結婚について、本気出してみた。




そんな感じで、あとはダラダラと過ごす。朝からビールを買って、それを土手で飲むことだってあるし、ヒトカラに行くことだってある。


ただ、最近の筒香花菜は、そのまま9時前に、203号室のカンバラ息子の部屋に行く。


「今日はこれだけ書けたから」


そう言われ、渡されたA4用紙に書かれた手書きの小説を、筒香花菜が原稿にしていく。この時、誤字があれば、直すし、段落分けや句読点のタイミングまで任されている。

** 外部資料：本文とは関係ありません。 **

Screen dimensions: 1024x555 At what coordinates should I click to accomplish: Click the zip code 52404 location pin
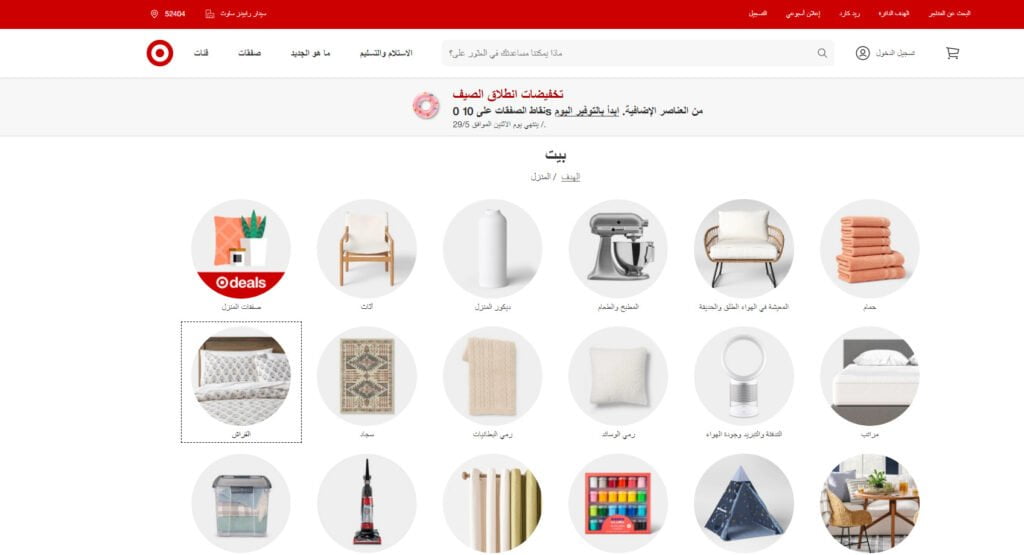154,14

大体、いつも3時間ほどで終わる。多く書いている時や、寝ぼけて書いたのであろう、文字が汚い時はもう少し時間がかかる。


「この主人公って、どうしてこうも受け身なんですか?」


「それは、主人公だからだよ」


「主人公は、自分で道を切り開くみたいな方が、私は好きですけどね」


「それは漫画の話だろ? 小説はこれでいいんだよ、これで」


カンバラ息子の部屋には、本棚がある。本棚には何冊か小説の文庫本が入っていて、そのタイトルはどれも聞いたことがあるような名作ばかりだ。


「好きな小説家っているんですか?」


「やっぱり太宰治かな」


とカンバラ息子は答えた。筒香花菜は「あー、っぽい」と思った。カンバラ息子の小説には、節々に、太宰治に感化されたような文章が散りばめられてある。